4 min readFeb 18, 2020

It has been barely a week that Microsoft announced its latest Turning-NLG model for Natural Language processing. For those who have stumbled here by chance, its an NLP model like Google’s BERT, Open AI GPT-2, Google’s XLNet, Microsoft’s MT-DNN, Facebook’s RoBERTa and Nvidia’s Megatron. In simple words, it is a model that helps in better extraction of representations of language for purposes like context extraction, question answering, and summarization capabilities.

Now we already had models which performed well, so what's different about this one?

Machine learning is the talk of the decade. It has seen notable advancements and resource allocations spread across all sectors. It has been mostly due to advancements in deep learning techniques and advancements in hardware.

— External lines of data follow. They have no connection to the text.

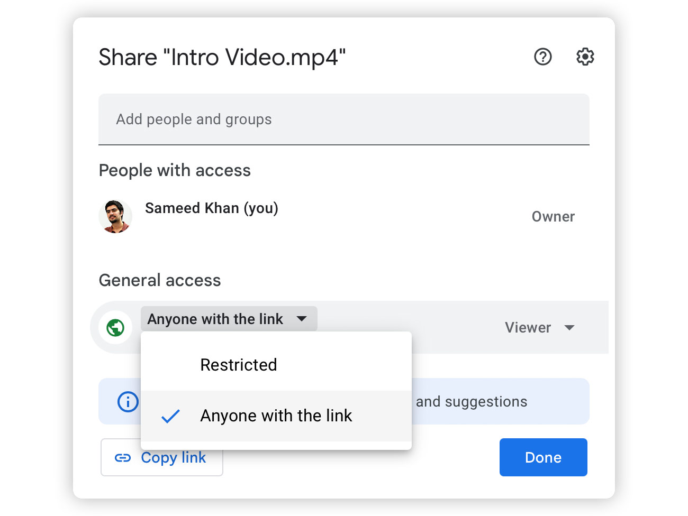The width and height of the screenshot is (688, 516).
Task: Click the blue info circle icon
Action: coord(128,402)
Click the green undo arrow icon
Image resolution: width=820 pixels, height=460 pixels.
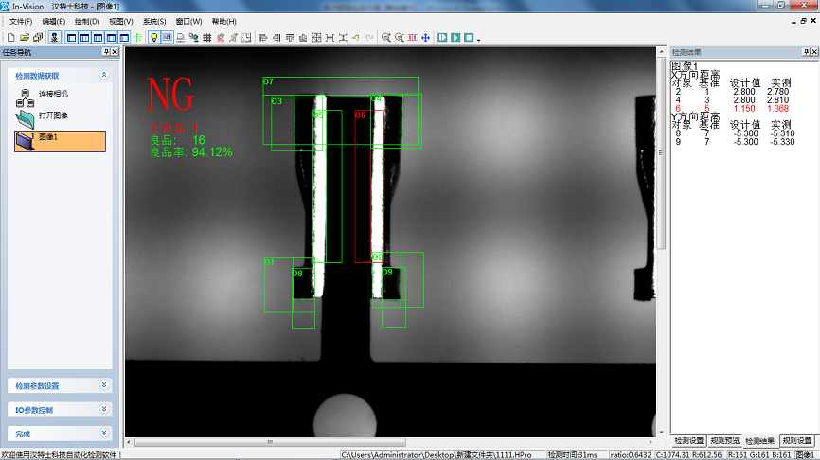pos(356,38)
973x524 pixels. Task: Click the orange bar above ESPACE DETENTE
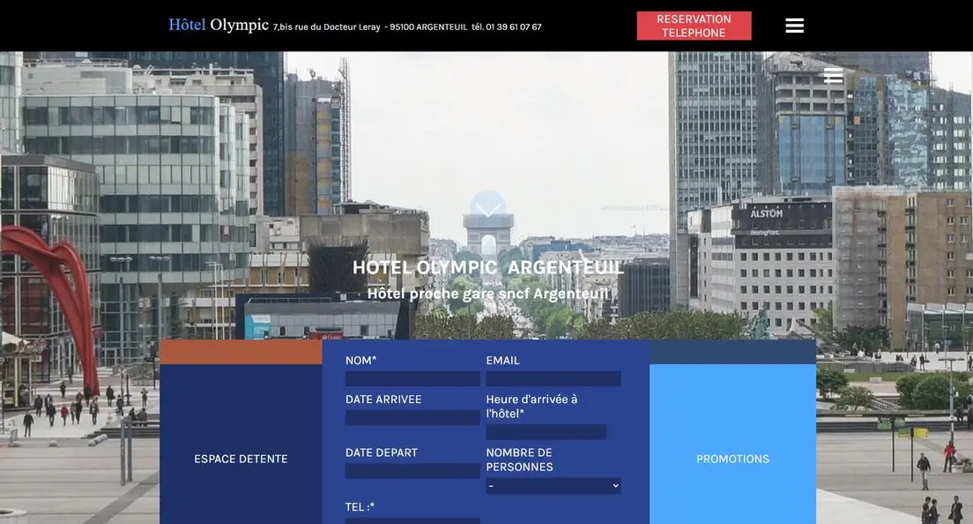click(x=241, y=352)
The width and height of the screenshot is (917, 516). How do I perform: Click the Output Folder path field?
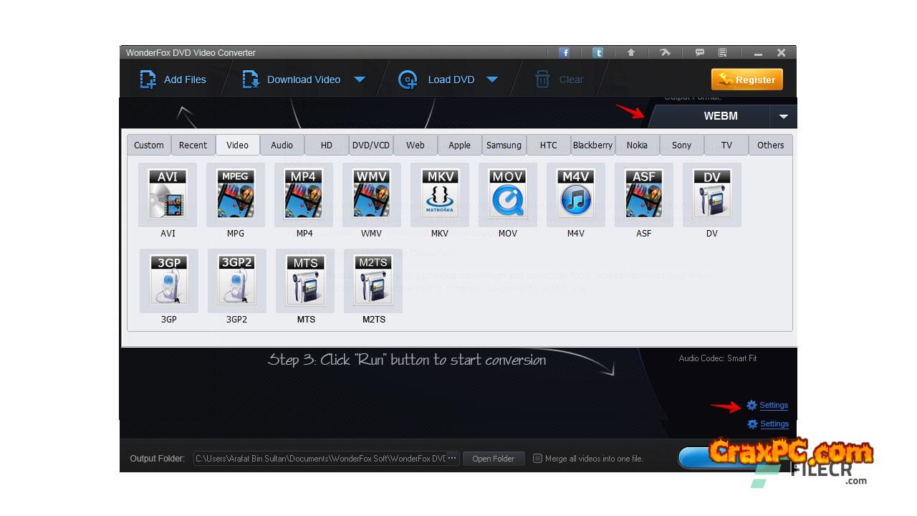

The last 2 years have been golden years with respect to Natural Language processing. We have seen launches of many Transformer based language models during the course by tech giants like Google, Facebook, Microsoft and one from Carnegie Mellon University researchers in collaboration with Google AI (XLNet).

Bigger the better,really?

Named Turing Natural Language Generation (T-NLG), the model is the largest transformer model available that achieves state-of-the-art results on a range of natural language processing tasks.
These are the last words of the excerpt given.